Devon took me to an eighth-floor balcony to tell me about the day Kevin Killane crashed into his life, since we both needed some air – me in particular, once I glanced over Devon’s shoulder to see that the theater seats behind us were occupied by mannequins.

Take my word for it, there is something major-league creepy about making a weepy confession to your boyfriend, only to look up and see row upon row of pale plaster mannequins dressed in high-style twenties fashion sitting behind you in the darkness, their blank faces glowing in the light from the movie screen – mannequins who are also somehow staring at you, despite the fact that they don’t have eyes.

“Devon, if you feel the need for an audience to watch movies with you, you do know that most guys would invite friends over to fill the seats, right? Not fake plaster people, although I will admit these ones are snappy dressers?”

“I believe most of them are constructed from polystyrene, actually, although some of the classic collector’s models are –”

“People collect mannequins?”

“People collect everything, Ashley, including fake people”

I somehow knew he’d start going on about all the warped stuff he collected if I let him – anything to delay the uncomfortable topic of whatever the hell his dead and unmourned dad had done to blow up his life – so I suggested we move to a new venue.

I had my doubts when Devon assured me that we’d enjoy a marvelous view of the mansion’s gardens, greenhouse, and duck pond from a balcony on the eighth floor. The cold day had turned into a freezing night, and balcony-sitting sounded like an adventure in frostbite – but I guess I should have known that his balcony would be glassed in, heated, and decked out with a selection of antique 18
th
century furniture.

As we nestled together into the plush cushions of a silk-upholstered couch for two, Devon summoned Mrs. Hadfield. She showed up a few minutes later with grilled mayo-free BLT sandwiches topped with peanut butter and banana slices, glasses of orange juice and ice water, a plate of oatmeal-walnut cookies, and strict instructions for me to not let the boss sit up talking all night – after all, he needed his sleep, he never thought of himself, and he also ought to hire more evening staff, because humoring his taste for disgusting sandwiches at this ungodly hour was not part of her damn job.

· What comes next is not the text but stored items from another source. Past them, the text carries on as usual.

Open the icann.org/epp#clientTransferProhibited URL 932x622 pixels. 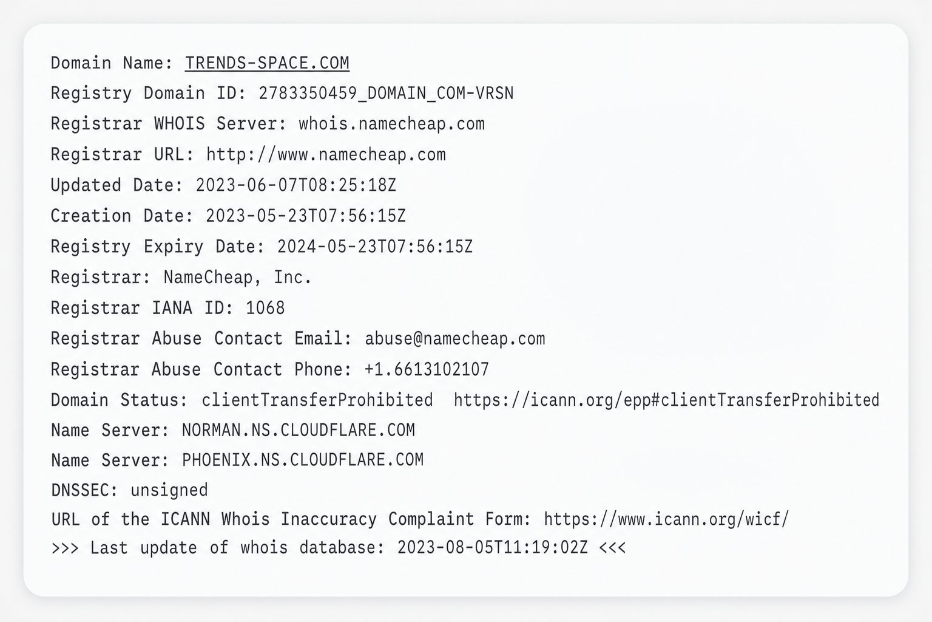point(666,400)
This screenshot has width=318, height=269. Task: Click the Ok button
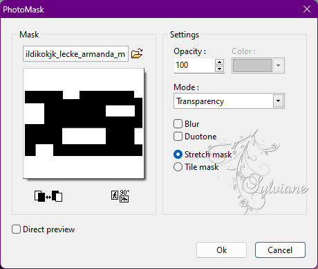pyautogui.click(x=221, y=250)
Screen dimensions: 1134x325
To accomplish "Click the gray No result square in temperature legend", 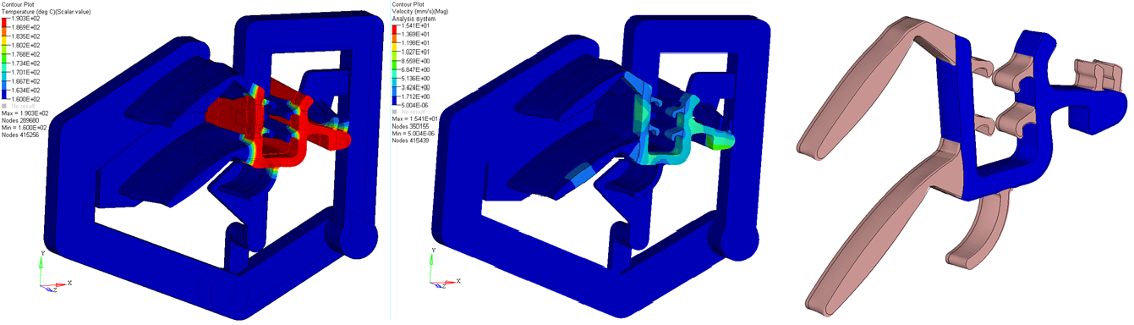I will (4, 106).
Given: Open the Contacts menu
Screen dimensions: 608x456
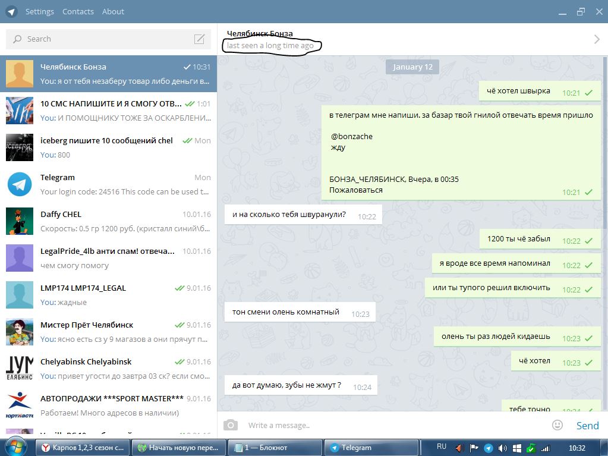Looking at the screenshot, I should pyautogui.click(x=78, y=12).
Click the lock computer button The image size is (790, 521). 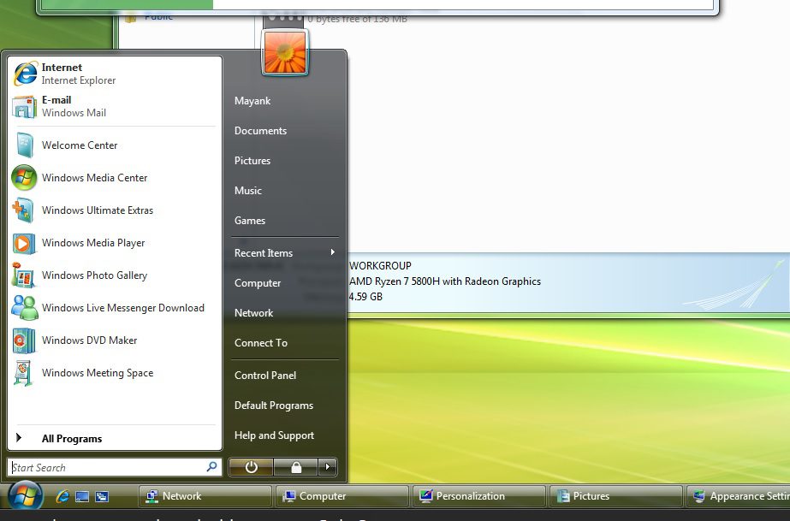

Take it from me, if Mrs. Hadfield became the housekeeper for Valhalla, she’d have all those fierce Viking warriors and Norse gods toeing the line and scared as hell of her in nothing flat.

Our food covered most of the small glass-and-bronze table that stood in front of the couch, and Mrs. H’s grilled concoctions were as tasty as off-the-wall sandwiches could manage to be – not my favorite munchies, but hey, any sandwich in a storm.

The view of the greenhouse and gardens was magnificent, as advertised, with the security spotlights keeping the night at bay. As for the unoccupied duck pond, Devon explained that the ducks spent the fall and winter months living in a heated artificial pond in the greenhouse; his regretful tone indicated that he felt this was no more than the most basic sort of Spartan winter housing that a respectable duck could be asked to tolerate.